Talk by Marco Benedetti:
QBF: Departing from the Search Paradigm

Filed under: News, Meetings — admin at 6:17 pm on Tuesday, February 20, 2007

Date : Friday, February 23 2007
Time : 3-4pm
Room : PT 266

Abstract

Checkers for propositional satisfiability (SAT solvers) are the most effective tools for solving important classes of industrial-scale problems (in computer-aided design of integrated circuits, planning, model checking, scheduling, cryptography, …). One step “ahead” of SAT solvers, we encounter QBF provers. They manipulate the language of QBFs (Quantified Boolean Formulas), which adds the valuable possibility of quantifying universally over the truth value of variables. Such extra capability allows us to capture further application-relevant problems, and to obtain substantially compressed representations for classical ones (e.g. bounded model checking). Unquestionably, the most effective complete method to decide SAT is backtracking search (the “DPLL” method). The same was true of QBF, until 2004. Since then, several alternative decision procedures have been proposed which seem to tarnish the unrivaled reputation of the “search paradigm” in propositional reasoning.
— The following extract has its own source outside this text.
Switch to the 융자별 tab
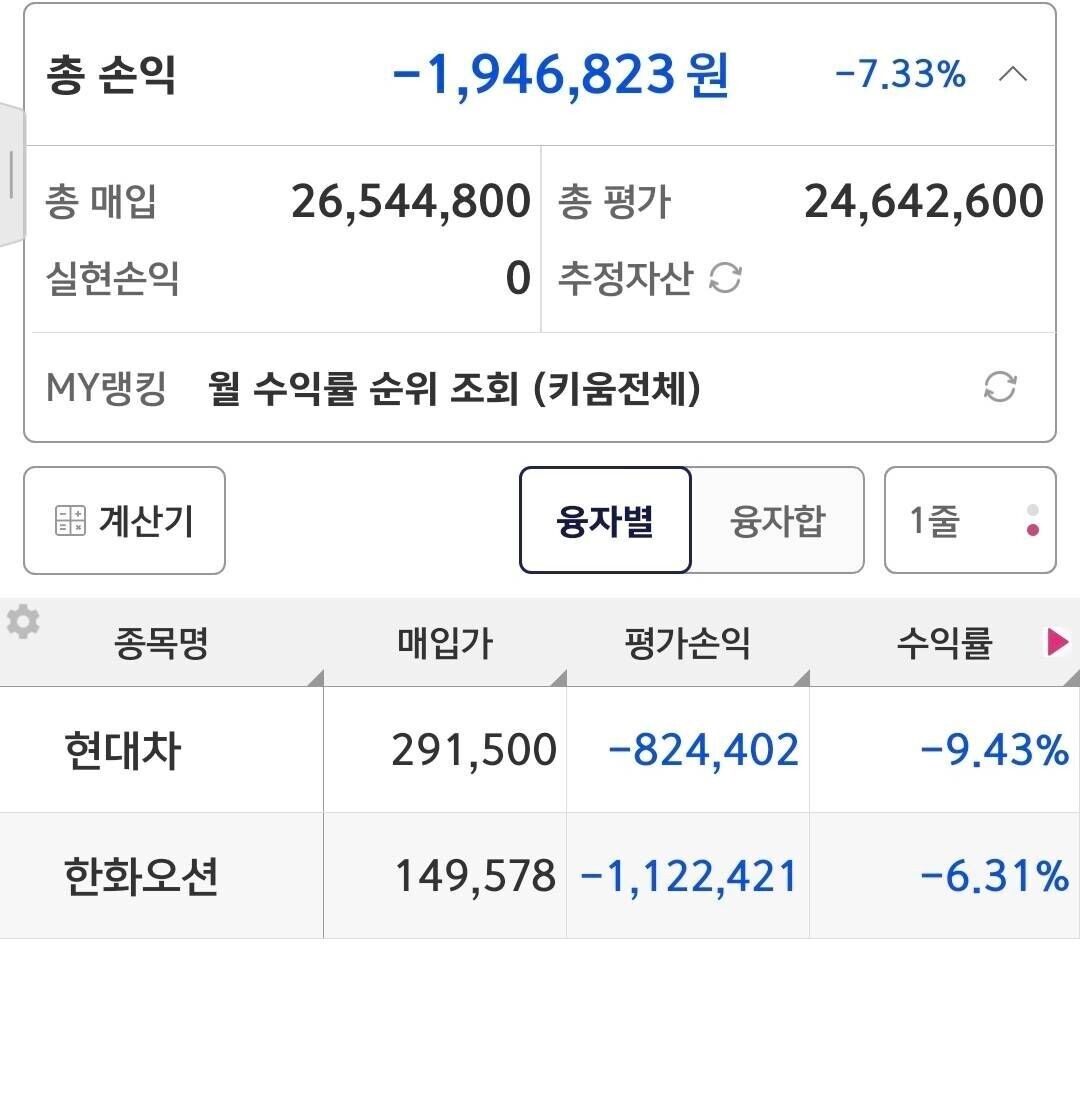This screenshot has height=1119, width=1080. (x=604, y=520)
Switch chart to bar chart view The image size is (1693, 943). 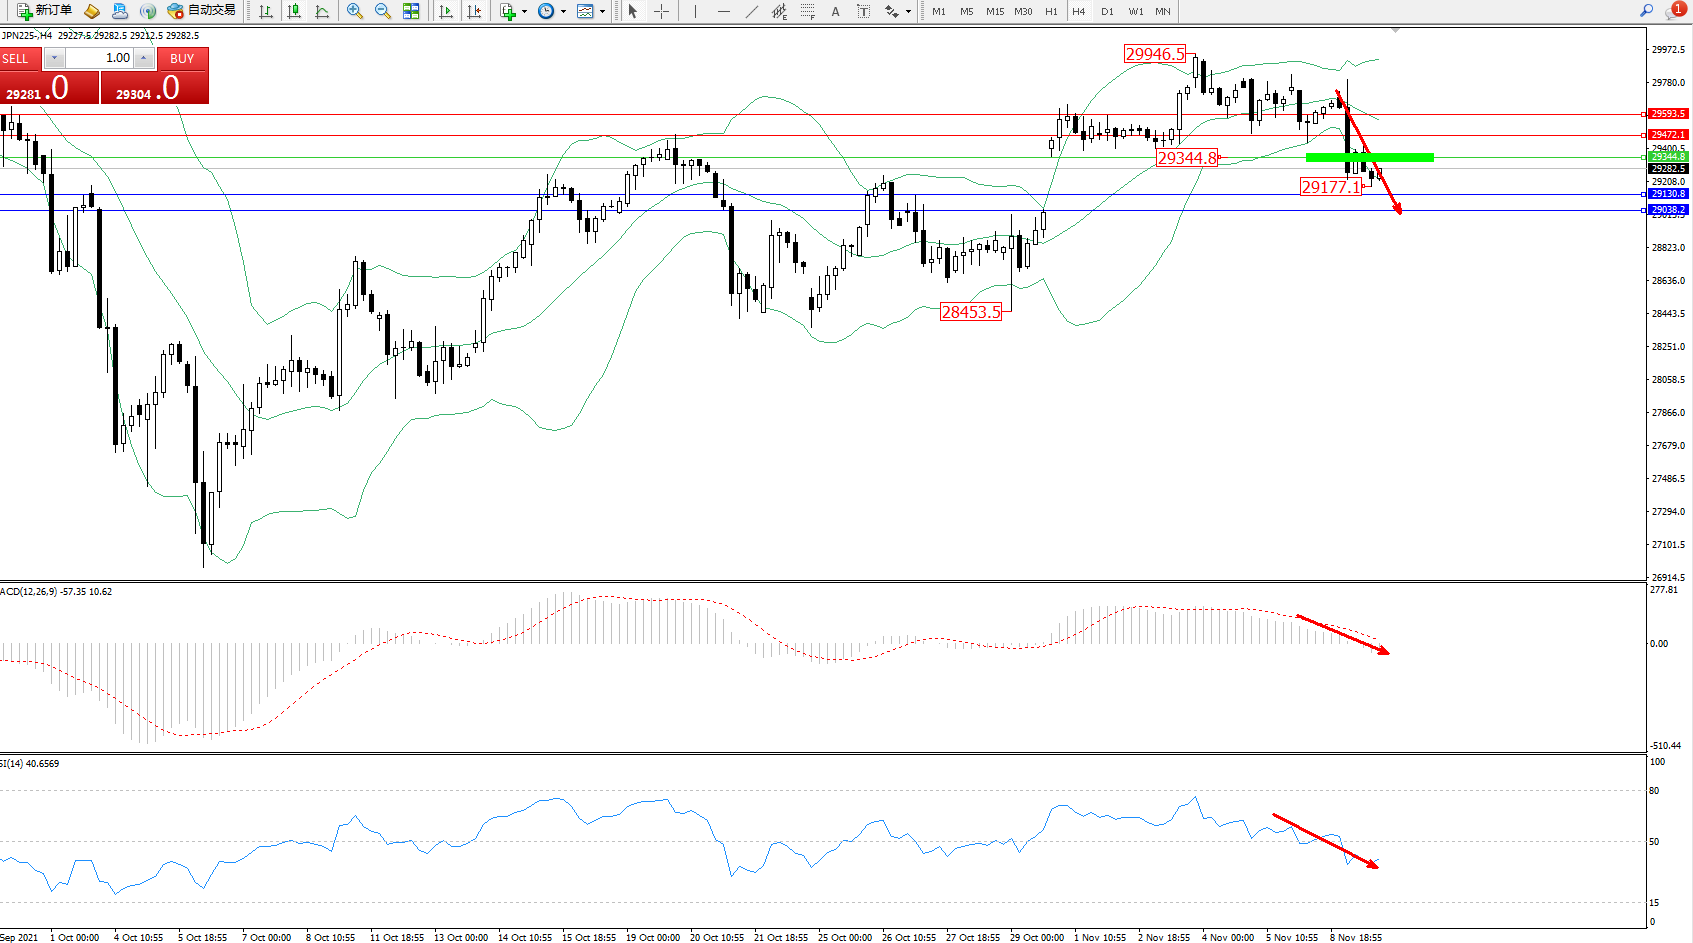[x=266, y=11]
When universal quantifiers enter the game, alternative forms of reasoning which are more abstract than brute search gain credibility. In this seminar, we discuss the algorithms and techniques employed by a state-of-the-art QBF solver (sKizzo) which does its best to eschew “search”. Among these techniques we mention: quantifier elimination, symbolic skolemization, and abstract branching. Experimental results and applications to real-world cases are also discussed, together with the issues in certifying the correctness of solvers’ answers.

Speaker’s Biography

After obtaining his PhD in 2002 at DIS (Department of Informatics and Systems Science, Univ. La Sapienza, Rome, Italy) with a thesis entitled “Bridging Refutation and Search in Propositional Satisfiability”, Marco Benedetti moved to ITC-Irst (Institute for Scientific and Technological Research, Trento, Italy) where he has been working on SAT-based techniques for Model Checking. In the last few years he has focused on the theory and applications of Quantified Boolean Formulas (QBFs), a framework that allows to automate eduction in formal verification, planning, model checking, etc. He has developed many algorithms and techniques for evaluating and certifying QB formulas, all of which are implemented in the state-of-the-art solver “sKizzo”. Currently, Dr. Benedetti is a Research Associate at LIFO (Laboratoire d’Informatique Fondamentale d’Orléans, France), where he works mainly on extensions of Quantified Constraint Satisfaction Problems (QCSPs), for which he has co-designed a publicly available solver called QeCode.